Таким образом, мы рассмотрели два исторически сложившихся в системе гуманитарного знания противоположных подхода к изучению сущности речевого насилия и к осмыслению его места в культуре. Являются ли эти подходы взаимоисключающими, или они при определенных условиях способны дополнять друг друга? Ответ на этот вопрос обусловлен тем, как мы понимаем лингвистическое насилие. Исходя из того, что насилие есть не природный, но сугубо человеческий феномен57, специфическое явление человеческой культуры, в котором реализуется стремление одних индивидуумов или групп реализовать свои властные намерения в отношении других индивидуумов или групп с целью подавления свободной воли последних, речевое (языковое) насилие, на наш взгляд, можно понимать как принудительное языковое воздействие на сознание, подсознание и поведение человека или группы людей, разрушающее целостность сформировавшейся языковой личности и ставящее себе целью управление человеком, группой, толпой, обществом. Следует отметить, что речевое (языковое) насилие – это субъект-объектные отношения, которые не предполагают диалога и ориентированы на безусловное исполнение объектом воли субъекта. В том случае, если речевое насилие осуществлено, т.е. произошли изменения в объекте, в результате которого объект либо вынужденно выполняет все предписания субъекта, либо испытывает чувство внутреннего дискомфорта, либо пытается сопротивляться внешнему воздействию – в любом случае объект воспринимает себя как жертву. Осознание себя или другого в качестве объекта насильственных речевых действий является неотъемлемой частью речевого насилия. Если объект воздействия не осознает ситуацию как насильственную, говорить о насилии не имеет смысла. Именно субъективный характер восприятия самого насилия (и физического, и лингвистического) и субъективность степени и уровня осознания насильственности действий и степени проявления в этих действиях насильственных интенций объединяет два противоположных подхода, обозначенных нами выше.

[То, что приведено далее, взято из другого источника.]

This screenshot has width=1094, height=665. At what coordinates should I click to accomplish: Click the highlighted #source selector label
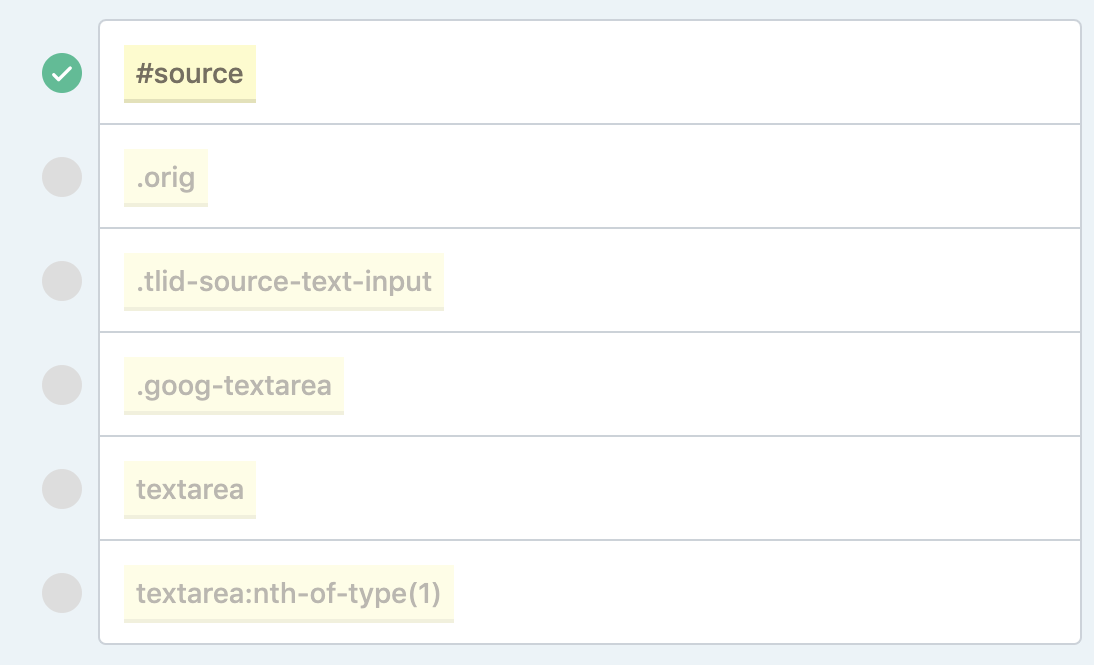click(190, 74)
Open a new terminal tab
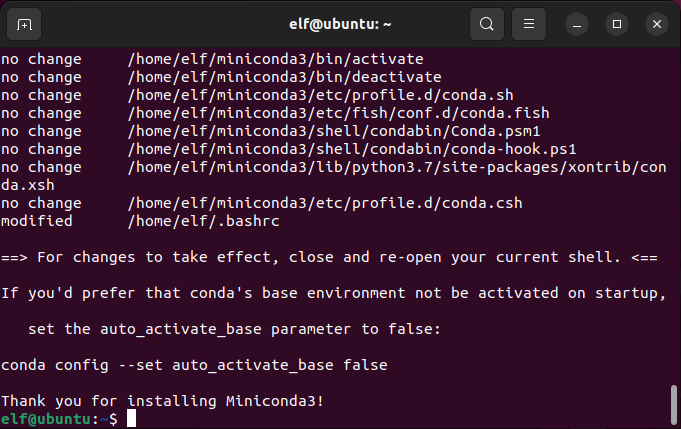The height and width of the screenshot is (429, 681). tap(24, 24)
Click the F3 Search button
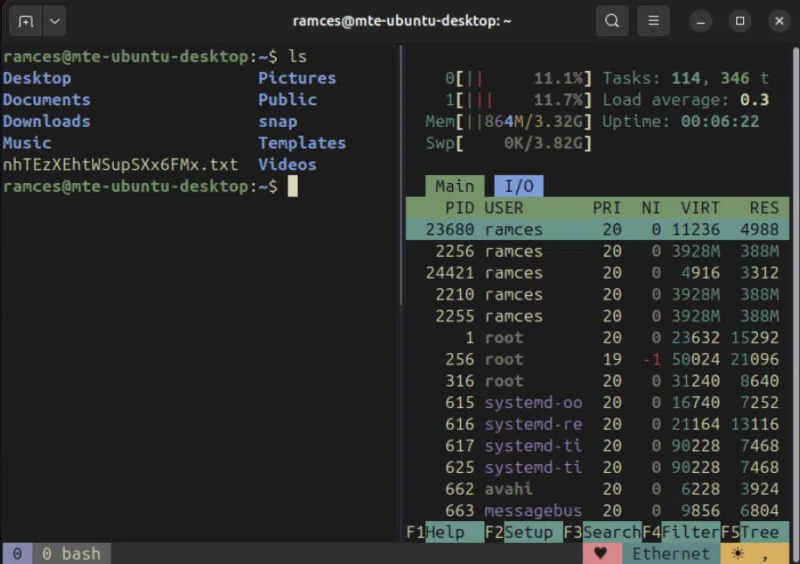Screen dimensions: 800x564 pyautogui.click(x=611, y=532)
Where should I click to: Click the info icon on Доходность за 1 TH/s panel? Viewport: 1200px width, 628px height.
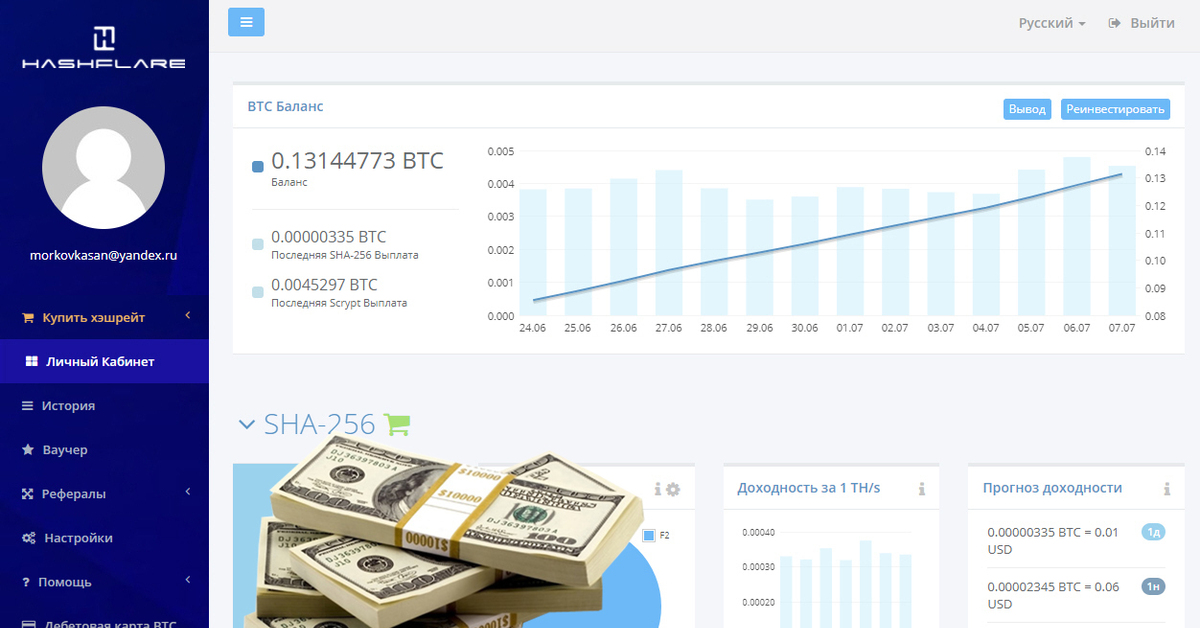tap(921, 488)
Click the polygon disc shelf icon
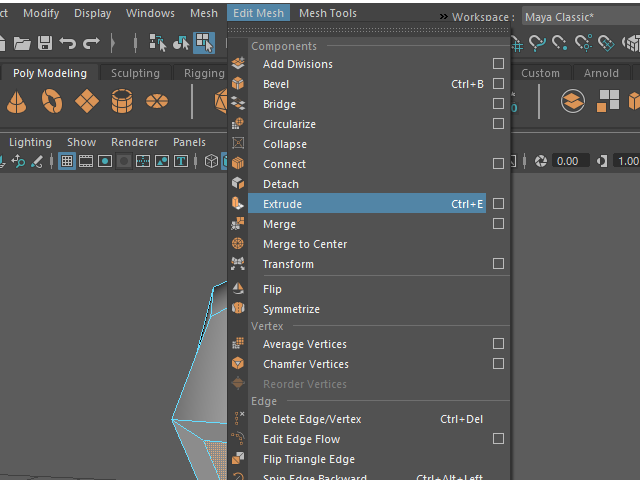The height and width of the screenshot is (480, 640). coord(157,102)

3.3. «МАСКИ НЕНАСИЛИЯ В КУЛЬТУРЕ СОВРЕМЕННОЙ

РОССИИ (К ВОПРОСУ ОБ ИСПОЛЬЗОВАНИИ МЕТОДИКИ

АНКЕТИРОВАНИИ ПРИ ИЗУЧЕНИИ ПРОБЛЕМЫ

ЛИНГВИСТИЧЕСКОГО НАСИЛИЯ


Насилие многолико. Оно пронизывает всю жизнь человека от рождения до смерти. Маски, в которых предстает насилие, являются неотъемлемой частью ролевого поведения, в котором доминируют отношения насильственного управления. От субъекта управления, как правило, ожидают не только определенной стратегии поведения (в том числе и речевого), но и некоторых внешних характеристик (в том числе и речевых), которые в совокупности создают образ субъекта власти в подвластном сознании. Это относится и к субъекту насильственного управления, и к насильнику. Но всегда ли маска, которую надевает на себя насильник, соответствует его намерениям и стратегии поведения? Всегда ли объект насилия способен распознать насильника за его маской? Разумеется, нет. Если бы маски насилия легко разгадывались, и за ними проступала бы истинная сущность насильника, карнавал масок стал бы бессмысленным и насилие пресекалось бы еще в зародыше. Но карнавал не кончается. И люди от века к веку попадают под магическое воздействие маски очередного насильника даже в тех случаях, когда эта маска откровенно зловещая.

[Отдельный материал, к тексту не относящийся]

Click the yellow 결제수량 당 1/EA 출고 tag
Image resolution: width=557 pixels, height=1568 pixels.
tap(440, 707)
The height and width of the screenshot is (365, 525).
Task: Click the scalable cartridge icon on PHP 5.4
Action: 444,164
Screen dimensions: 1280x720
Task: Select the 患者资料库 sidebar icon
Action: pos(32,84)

Здесь мы рассмотрим несколько вопросов. Во-первых, как представлены маски насилия (маски насильника и маски жертвы) в сознании и речевом поведении наших соотечественников? Во-вторых, имеют ли эти представления архетипическую основу в коллективном бессознательном носителей русской культуры? В-третьих, отличаются ли маски насильника и жертвы насилия друг от друга; существует ли жесткая и однозначная связь маски с ролевыми позициями субъекта и объекта в ситуации насилия?

Ограничим наше исследование рассмотрением речевого аспекта ситуаций насильственного управления людьми. Не забывая о том, что маска - как искусственное лицо, личина, имидж - создается с помощью мимики, жестов, различных характеристик внешности и поведения субъекта насилия, акцентируем свое внимание на речевой маске. Будем понимать речевую маску как набор вербальных характеристик устойчивого образа субъекта насилия, которые соответствуют ролевым ожиданиям участников ситуации насильственного управления (как со стороны субъекта, так и со стороны объекта).

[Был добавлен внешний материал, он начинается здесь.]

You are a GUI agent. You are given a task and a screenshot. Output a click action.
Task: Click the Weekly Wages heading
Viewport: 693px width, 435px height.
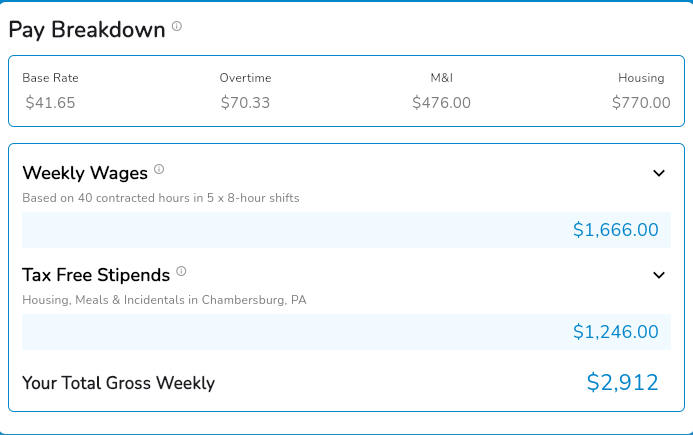85,173
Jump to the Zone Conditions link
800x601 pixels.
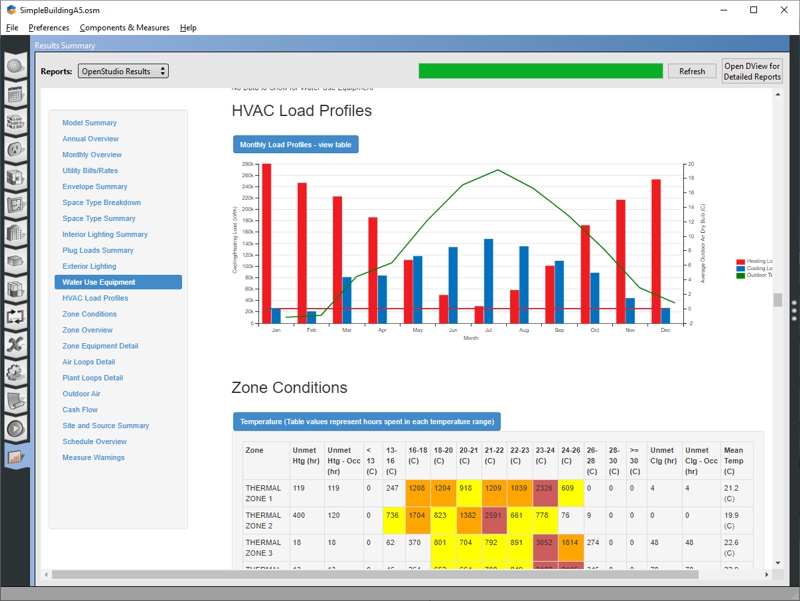point(89,314)
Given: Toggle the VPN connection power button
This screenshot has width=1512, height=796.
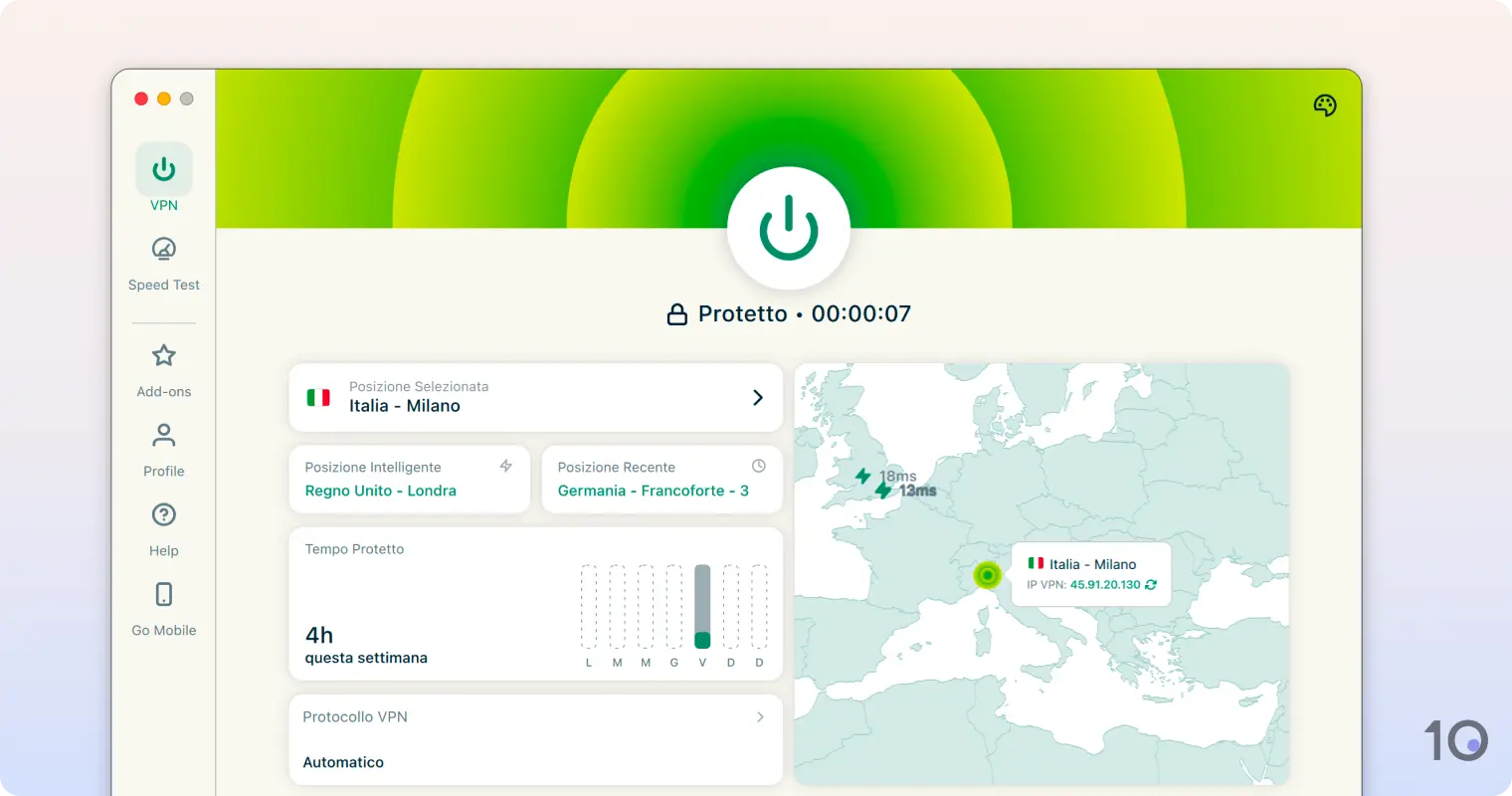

Для того, чтобы выявить основные особенности современного лингвокультурологического контекста восприятия ситуаций насилия и особенности современных представлений о масках субъекта и объекта насилия, мы провели в мае-июне и сентябре 2002 г. опрос студентов нескольких московских вузов. Респондентам предлагалось заполнить анкету, указав, с каким цветом, знаками, символами, словами, средствами, действиями и ситуациями соотносят они слово «насилие». Было опрошено 193 человека.

Доминирующие цветовые ассоциации связаны с черным, красным, темным, ярким. У многих опрошенных (35,5 процента) насилие ассоциируется с черным цветом. Черный цвет понимается ими как символ устрашения и власти. Черная униформа СС, черный воронок, черный флаг, черная повязка, черная сотня как правило коннотируют насилие. В ответах респондентов прослеживается связь черного цвета и темного времени суток: ночь, вечер, темнота. В качестве насильственных ситуаций опрашиваемые приводят следующие: «вечер», «глухой темный проход; вечер, пустота», «ночная подворотня», «ночной переулок», «ночь, темно, скрип», «ночью напали на человека, который возвращался домой, избили, ограбили», «темная ночь, ледяной крематорий, на полках гниющие трупы», «темный переулок и ни одного фонаря», «в темном подъезде», «прогулка по ночному городу», «темная улица, отдаленный свет фонаря, человек один на один с преступником, некому помочь», «темнота».

Красный цвет встречается в ответах респондентов также часто, как и черный, и является одним из доминирующих цветов (35,5 процента), соотносимых с насилием. Иногда опрашиваемые называли цвета, близкие по оттенкам: кирпично-коричневый, коричневый с оранжевым оттенком, цвет крови.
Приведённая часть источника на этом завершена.